*Problem to solve*. In the passage about the janitor story, reproduce word for word the stretch from "I often use" through "the door handle.".

*Source text*.
There is a famous story about a visit by President John F. Kennedy to the NASA space center in the early 1960s. When he noticed a janitor carrying a broom, he interrupted his tour, walked over to the man and said: “Hi, I’m Jack Kennedy. What are you doing?” The janitor replied: “I’m helping put a man on the moon.”
Although probably apocryphal, this story is often used by self-help gurus to demonstrate the power of a team that pulls together to achieve a common goal. In such organizations, everyone matters, is valued, and included.
I often use a variation on the janitor theme to get this message across when I’m giving keynote speeches at conferences – or at least I used to, back in the days when we were able to gather in conference venues…
I dress up as a cleaner and generally get in the way of the delegates while they are having their welcome coffee. When it is time to usher the delegates into the conference room, I stand at the door with my vacuum cleaner, looking like I am trying to fix the door handle.
Getting the Message Across
Over the nine years I have been doing this, only one person has ever stopped and said: “May I help you?” Generally, everyone just pushes past – sometimes barging into me. On one occasion I even had somebody say to me: “You know you are in the way there, don’t you?” – before marching off.

*Information*.
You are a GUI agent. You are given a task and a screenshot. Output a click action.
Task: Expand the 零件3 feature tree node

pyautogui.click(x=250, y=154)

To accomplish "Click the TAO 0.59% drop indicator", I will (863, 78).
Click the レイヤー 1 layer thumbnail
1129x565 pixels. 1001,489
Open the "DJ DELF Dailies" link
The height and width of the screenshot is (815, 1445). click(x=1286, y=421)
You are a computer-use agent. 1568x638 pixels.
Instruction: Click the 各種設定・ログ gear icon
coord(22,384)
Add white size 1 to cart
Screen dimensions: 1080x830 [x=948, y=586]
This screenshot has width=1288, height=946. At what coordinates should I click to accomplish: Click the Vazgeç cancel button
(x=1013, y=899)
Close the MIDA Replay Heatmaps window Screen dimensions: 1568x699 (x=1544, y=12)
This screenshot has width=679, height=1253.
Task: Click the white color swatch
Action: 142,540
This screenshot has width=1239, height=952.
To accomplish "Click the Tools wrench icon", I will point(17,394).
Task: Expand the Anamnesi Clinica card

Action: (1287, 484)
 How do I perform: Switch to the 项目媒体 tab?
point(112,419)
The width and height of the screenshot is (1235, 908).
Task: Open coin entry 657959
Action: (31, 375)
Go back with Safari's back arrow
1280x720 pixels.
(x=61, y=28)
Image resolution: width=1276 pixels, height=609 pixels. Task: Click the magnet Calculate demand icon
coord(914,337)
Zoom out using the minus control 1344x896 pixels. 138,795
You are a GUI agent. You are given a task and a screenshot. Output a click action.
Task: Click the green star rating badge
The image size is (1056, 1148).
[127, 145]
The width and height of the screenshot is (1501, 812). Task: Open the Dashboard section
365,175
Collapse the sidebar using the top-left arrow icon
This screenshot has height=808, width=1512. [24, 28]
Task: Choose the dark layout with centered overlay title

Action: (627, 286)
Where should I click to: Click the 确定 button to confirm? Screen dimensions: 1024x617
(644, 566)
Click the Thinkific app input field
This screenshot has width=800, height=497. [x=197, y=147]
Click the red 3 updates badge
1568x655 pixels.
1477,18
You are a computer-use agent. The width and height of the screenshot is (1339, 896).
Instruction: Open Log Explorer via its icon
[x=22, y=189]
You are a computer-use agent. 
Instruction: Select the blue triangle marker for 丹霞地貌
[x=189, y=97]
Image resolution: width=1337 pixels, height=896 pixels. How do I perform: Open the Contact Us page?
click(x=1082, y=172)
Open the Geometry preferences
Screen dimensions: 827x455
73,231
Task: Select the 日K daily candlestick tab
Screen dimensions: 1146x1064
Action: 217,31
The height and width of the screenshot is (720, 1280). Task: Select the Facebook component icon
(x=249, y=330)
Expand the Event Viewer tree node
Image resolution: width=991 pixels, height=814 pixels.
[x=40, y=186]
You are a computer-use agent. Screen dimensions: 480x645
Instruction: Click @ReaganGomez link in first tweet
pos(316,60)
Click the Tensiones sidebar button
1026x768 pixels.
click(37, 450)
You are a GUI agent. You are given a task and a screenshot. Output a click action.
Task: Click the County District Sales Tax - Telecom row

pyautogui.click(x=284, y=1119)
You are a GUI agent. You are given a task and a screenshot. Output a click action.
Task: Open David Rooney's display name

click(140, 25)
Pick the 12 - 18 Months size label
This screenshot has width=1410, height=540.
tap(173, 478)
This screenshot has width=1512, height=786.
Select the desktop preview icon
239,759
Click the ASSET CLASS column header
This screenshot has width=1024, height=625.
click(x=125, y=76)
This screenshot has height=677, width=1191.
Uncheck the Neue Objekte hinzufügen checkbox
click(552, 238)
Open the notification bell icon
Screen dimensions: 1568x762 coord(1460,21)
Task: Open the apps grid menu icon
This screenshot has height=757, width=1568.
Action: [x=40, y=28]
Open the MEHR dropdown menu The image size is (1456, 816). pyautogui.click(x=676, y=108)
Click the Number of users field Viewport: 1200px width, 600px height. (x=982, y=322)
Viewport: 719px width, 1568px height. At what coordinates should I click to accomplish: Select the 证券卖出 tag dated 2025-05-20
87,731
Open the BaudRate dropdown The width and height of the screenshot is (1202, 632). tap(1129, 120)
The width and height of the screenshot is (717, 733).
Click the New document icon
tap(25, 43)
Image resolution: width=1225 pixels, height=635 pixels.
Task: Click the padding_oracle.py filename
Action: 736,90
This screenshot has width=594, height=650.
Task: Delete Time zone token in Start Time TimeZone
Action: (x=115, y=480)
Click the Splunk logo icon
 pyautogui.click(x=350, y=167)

*Output below*.
I often use a variation on the janitor theme to get this message across when I’m giving keynote speeches at conferences – or at least I used to, back in the days when we were able to gather in conference venues…
I dress up as a cleaner and generally get in the way of the delegates while they are having their welcome coffee. When it is time to usher the delegates into the conference room, I stand at the door with my vacuum cleaner, looking like I am trying to fix the door handle.